▶ [What to produce]:
The answer must be every entry, given again word for word.

▶ [Data for processing]:
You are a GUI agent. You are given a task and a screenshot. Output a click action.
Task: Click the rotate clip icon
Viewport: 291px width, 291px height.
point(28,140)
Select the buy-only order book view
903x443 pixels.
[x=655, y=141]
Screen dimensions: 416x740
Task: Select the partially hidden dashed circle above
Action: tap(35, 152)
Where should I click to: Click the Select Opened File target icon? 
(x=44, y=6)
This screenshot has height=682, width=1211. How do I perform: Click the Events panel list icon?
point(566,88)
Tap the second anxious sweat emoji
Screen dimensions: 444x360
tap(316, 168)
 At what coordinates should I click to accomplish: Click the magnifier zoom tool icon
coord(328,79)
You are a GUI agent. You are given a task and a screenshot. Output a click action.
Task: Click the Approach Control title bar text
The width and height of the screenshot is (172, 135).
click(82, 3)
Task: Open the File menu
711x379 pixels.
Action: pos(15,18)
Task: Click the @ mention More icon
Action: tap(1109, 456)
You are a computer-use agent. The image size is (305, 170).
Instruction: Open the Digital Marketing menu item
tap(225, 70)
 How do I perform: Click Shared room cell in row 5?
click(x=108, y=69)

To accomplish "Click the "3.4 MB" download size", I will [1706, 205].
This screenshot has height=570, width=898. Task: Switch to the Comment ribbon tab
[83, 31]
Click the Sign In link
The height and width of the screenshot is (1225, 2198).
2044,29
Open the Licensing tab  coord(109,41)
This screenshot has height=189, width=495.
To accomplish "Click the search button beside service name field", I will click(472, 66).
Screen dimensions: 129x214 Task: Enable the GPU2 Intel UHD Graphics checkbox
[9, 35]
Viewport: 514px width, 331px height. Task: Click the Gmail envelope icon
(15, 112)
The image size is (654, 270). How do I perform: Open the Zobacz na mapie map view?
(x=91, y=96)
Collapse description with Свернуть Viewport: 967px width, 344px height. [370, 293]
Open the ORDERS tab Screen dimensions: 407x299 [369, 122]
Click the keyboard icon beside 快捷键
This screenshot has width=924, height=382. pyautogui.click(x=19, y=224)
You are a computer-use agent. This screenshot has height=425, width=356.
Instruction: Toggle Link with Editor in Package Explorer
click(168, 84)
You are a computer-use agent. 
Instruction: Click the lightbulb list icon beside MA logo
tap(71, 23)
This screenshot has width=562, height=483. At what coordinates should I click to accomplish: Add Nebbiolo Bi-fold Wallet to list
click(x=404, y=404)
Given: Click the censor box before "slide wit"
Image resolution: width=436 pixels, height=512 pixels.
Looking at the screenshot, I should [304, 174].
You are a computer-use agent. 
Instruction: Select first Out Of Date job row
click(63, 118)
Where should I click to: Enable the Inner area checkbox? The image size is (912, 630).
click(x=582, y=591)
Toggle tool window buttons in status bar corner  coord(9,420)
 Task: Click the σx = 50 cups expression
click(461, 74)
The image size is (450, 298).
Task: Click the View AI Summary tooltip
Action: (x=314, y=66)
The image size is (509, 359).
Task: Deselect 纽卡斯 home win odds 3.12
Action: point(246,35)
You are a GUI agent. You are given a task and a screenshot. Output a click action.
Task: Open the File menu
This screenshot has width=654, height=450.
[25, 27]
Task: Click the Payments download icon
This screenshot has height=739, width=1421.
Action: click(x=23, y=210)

▶ [Task answer]:
You are a GUI agent. You are given a task and a screenshot. Output a click action.
Task: Click the rotate clip icon
Viewport: 291px width, 291px height.
point(28,140)
Select the buy-only order book view
903x443 pixels.
[x=655, y=141]
Screen dimensions: 416x740
Task: Select the partially hidden dashed circle above
Action: tap(35, 152)
Where should I click to: Click the Select Opened File target icon? 
(x=44, y=6)
This screenshot has height=682, width=1211. How do I perform: Click the Events panel list icon?
point(566,88)
Tap the second anxious sweat emoji
Screen dimensions: 444x360
tap(316, 168)
 At what coordinates should I click to accomplish: Click the magnifier zoom tool icon
coord(328,79)
You are a GUI agent. You are given a task and a screenshot. Output a click action.
Task: Click the Approach Control title bar text
The width and height of the screenshot is (172, 135).
click(82, 3)
Task: Open the File menu
711x379 pixels.
Action: pos(15,18)
Task: Click the @ mention More icon
Action: tap(1109, 456)
You are a computer-use agent. The image size is (305, 170).
Instruction: Open the Digital Marketing menu item
tap(225, 70)
 How do I perform: Click Shared room cell in row 5?
click(x=108, y=69)

To accomplish "Click the "3.4 MB" download size", I will [1706, 205].
This screenshot has height=570, width=898. Task: Switch to the Comment ribbon tab
[83, 31]
Click the Sign In link
The height and width of the screenshot is (1225, 2198).
2044,29
Open the Licensing tab  coord(109,41)
This screenshot has height=189, width=495.
To accomplish "Click the search button beside service name field", I will click(472, 66).
Screen dimensions: 129x214 Task: Enable the GPU2 Intel UHD Graphics checkbox
[9, 35]
Viewport: 514px width, 331px height. Task: Click the Gmail envelope icon
(15, 112)
The image size is (654, 270). How do I perform: Open the Zobacz na mapie map view?
(x=91, y=96)
Collapse description with Свернуть Viewport: 967px width, 344px height. [370, 293]
Open the ORDERS tab Screen dimensions: 407x299 [369, 122]
Click the keyboard icon beside 快捷键
This screenshot has width=924, height=382. pyautogui.click(x=19, y=224)
You are a computer-use agent. This screenshot has height=425, width=356.
Instruction: Toggle Link with Editor in Package Explorer
click(168, 84)
You are a computer-use agent. 
Instruction: Click the lightbulb list icon beside MA logo
tap(71, 23)
This screenshot has width=562, height=483. At what coordinates should I click to accomplish: Add Nebbiolo Bi-fold Wallet to list
click(x=404, y=404)
Given: Click the censor box before "slide wit"
Image resolution: width=436 pixels, height=512 pixels.
Looking at the screenshot, I should [304, 174].
You are a computer-use agent. 
Instruction: Select first Out Of Date job row
click(63, 118)
Where should I click to: Enable the Inner area checkbox? The image size is (912, 630).
click(x=582, y=591)
Toggle tool window buttons in status bar corner  coord(9,420)
 Task: Click the σx = 50 cups expression
click(461, 74)
The image size is (450, 298).
Task: Click the View AI Summary tooltip
Action: (x=314, y=66)
The image size is (509, 359).
Task: Deselect 纽卡斯 home win odds 3.12
Action: point(246,35)
You are a GUI agent. You are given a task and a screenshot. Output a click action.
Task: Open the File menu
This screenshot has width=654, height=450.
[25, 27]
Task: Click the Payments download icon
This screenshot has height=739, width=1421.
Action: click(x=23, y=210)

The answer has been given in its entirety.